As far as I’m concerned, the Meta Quest 3 reveal was the event that tipped the scales. It wasn’t just the impressive tech upgrade. It was that Meta had also bought all the top VR studios and was beginning to use its massive budgets to create content-driven experiences that made upgrade simply inevitable. Look at those exclusive titles, many of which are likely to follow the epic storytelling and deep gameplay that has become popular with PC and console games in recent years, only trickling down to phones and TVs.
But starting your journey at the Meta Store allows you to revisit and discover new games spanning all genres. You can return to games that you’ve always loved, or walk into avant garde works that you’ve never encountered before. It’s a marketplace that showcases every facet of the ecosystem, both old and new.
Asgard’s Wrath 2 is another outstanding achievement for VR: it is a sprawling open-world RPG with a far more narrative depth than most games, let alone those in VR. It will be considered the benchmark for the medium going forward.
But it extends far beyond those hugely ambitious RPGs. The VR playground itself is filled with rich and varied content: you can jump between the bump-and-grind of Ragnarock, the action parkour of Arizona Sunshine 2 and many more titles that encompass everything in between.
If you have ever wanted to relive the magic of ‘80s films while incorporating them with modern-day VR capabilities, Ghostbusters: Rise of the Ghost Lord will satiate your cravings.
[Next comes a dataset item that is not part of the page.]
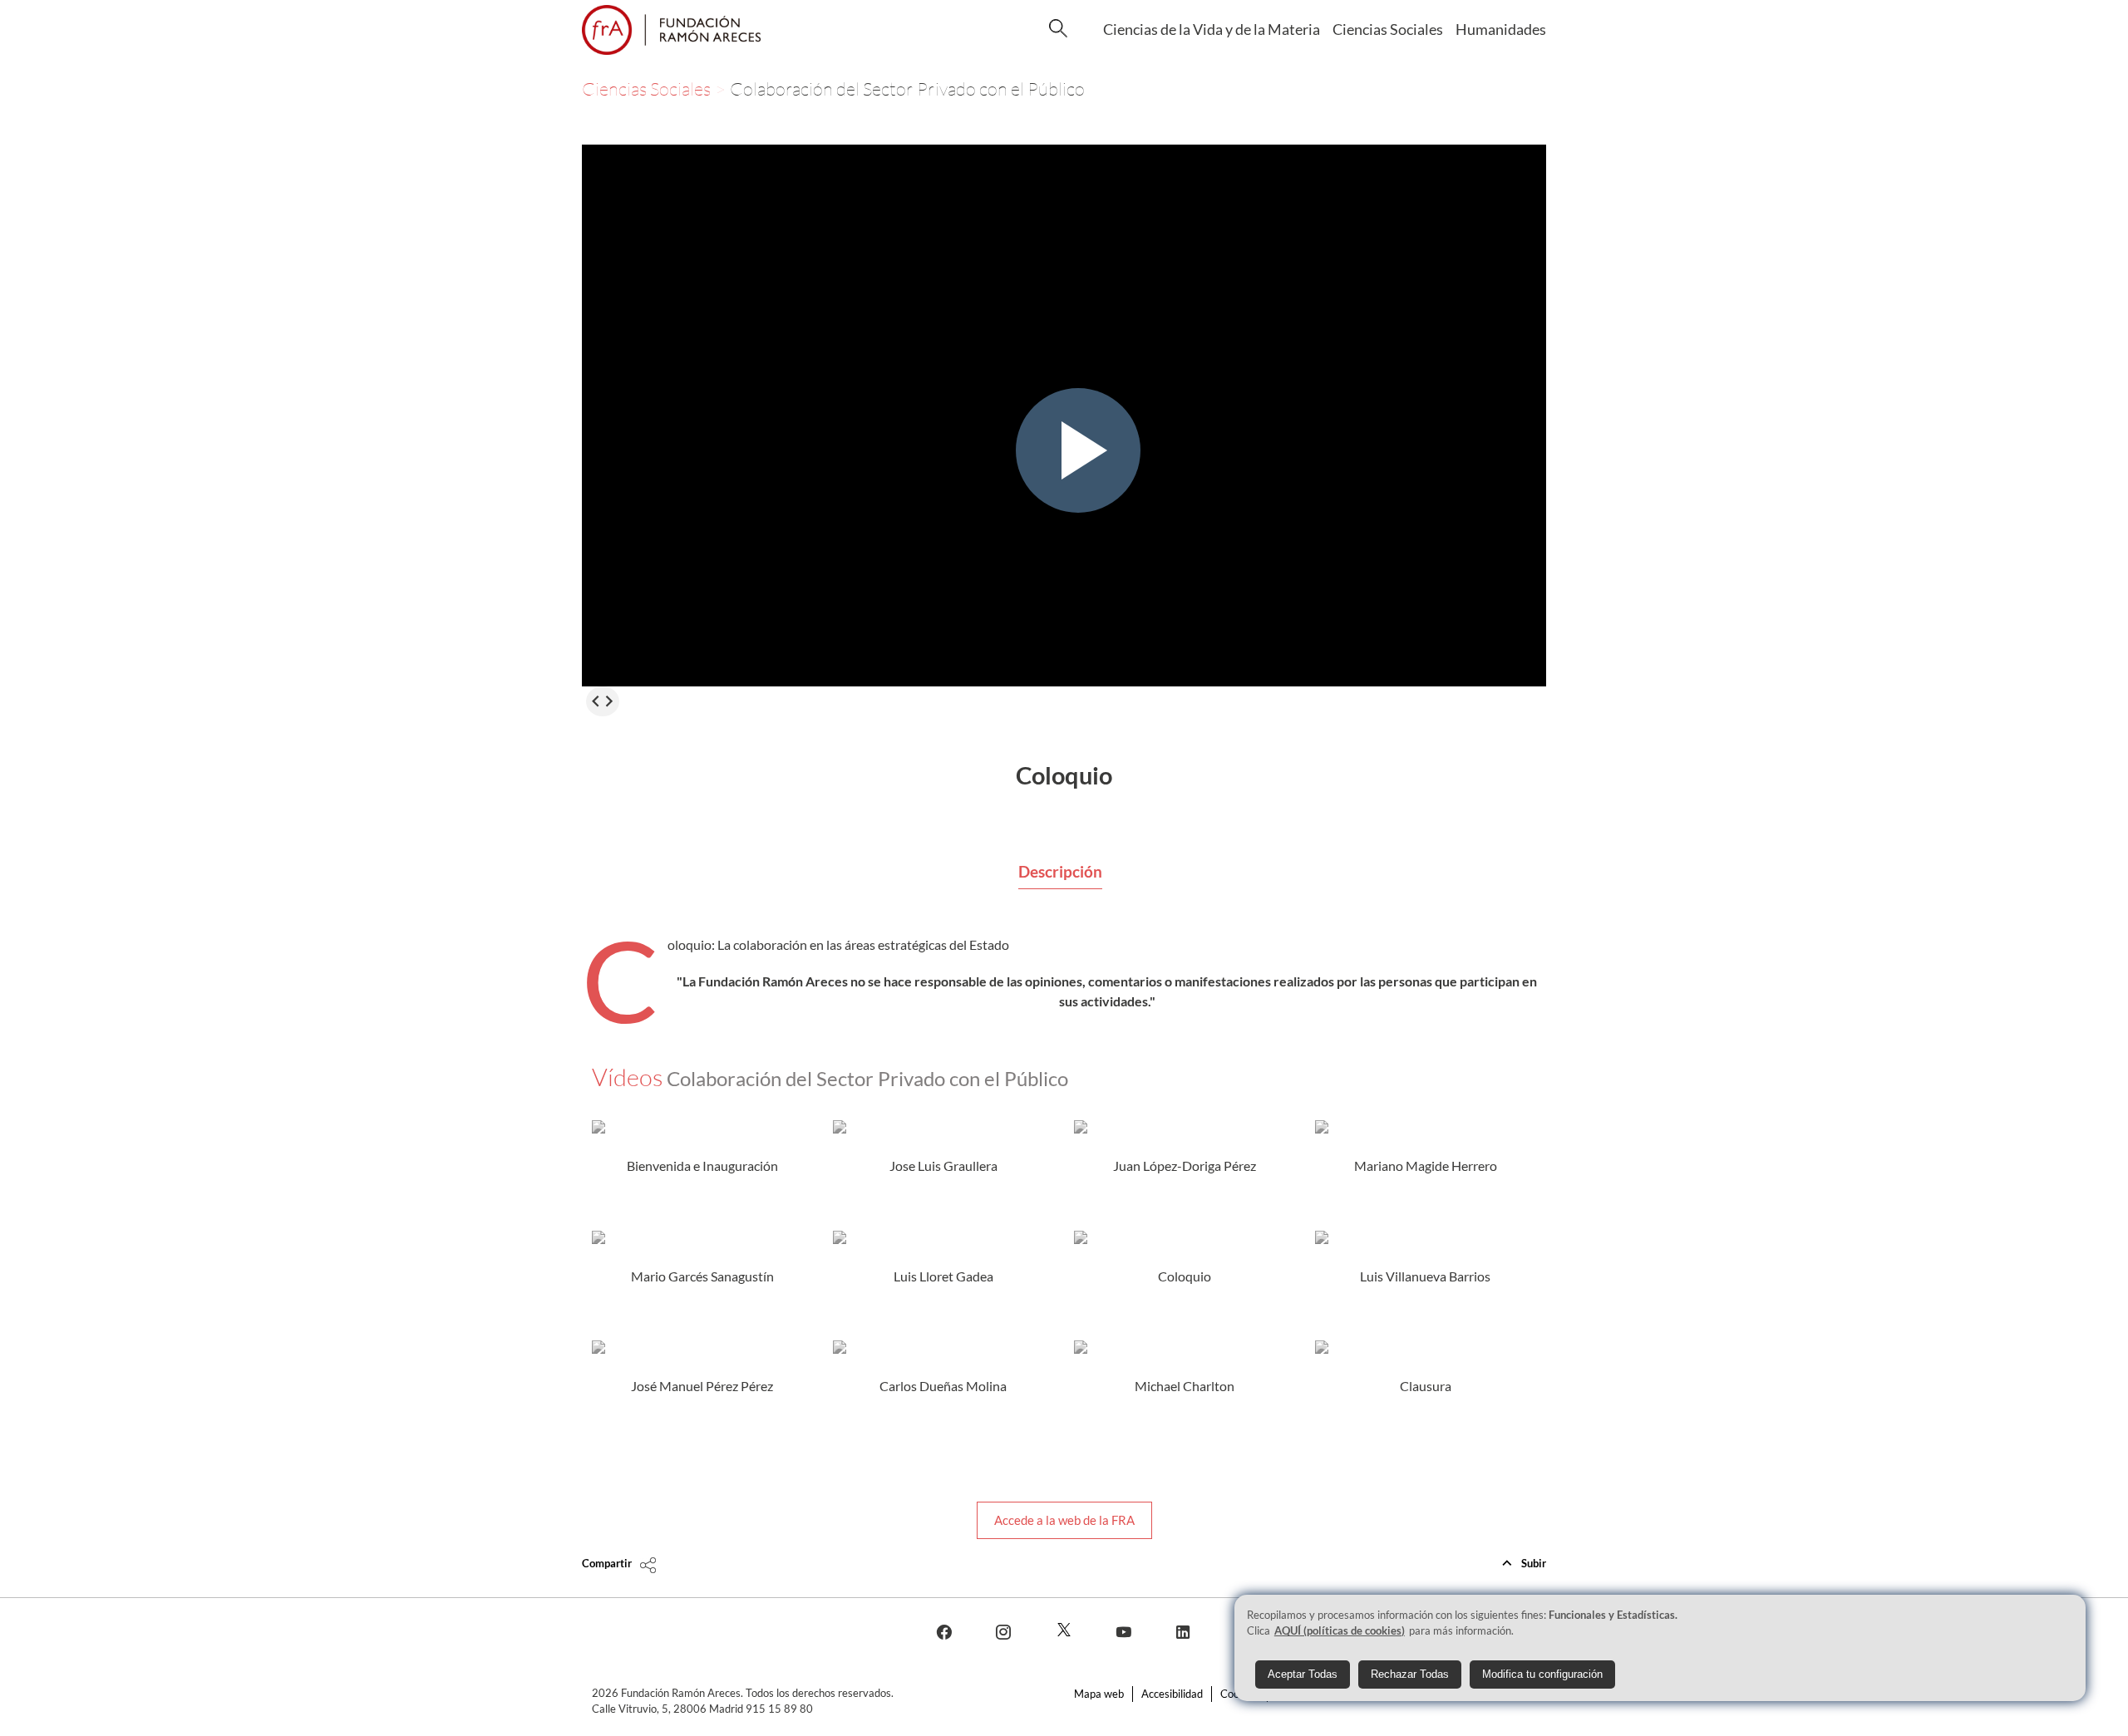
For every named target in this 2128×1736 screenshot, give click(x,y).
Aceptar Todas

The social and community aspects of holographic gaming are captured to an extent in this game. One can either play with friends or alone while ghost-busting.
What is at the core of this leap in technology and creativity? The ghost of VR’s potential, unseen but ever-present. It drives every innovation, every landscape, and every heart-stopping moment in our virtual voyages. The ghost in the machine is the promise of the future. The virtual potentiality of possibilities that could yet come.
But the next time you put on your Oculus Quest controller strap and launch a game, reach down and touch the ribs of the VR ghosts you walked past in a museum last summer. Celebrate them as well – the invisible designers who walk alongside you. This story is a part of Tic Toc Tomorrow, an ongoing series about emerging technologies and how they will affect us five, 10, 20 years from now.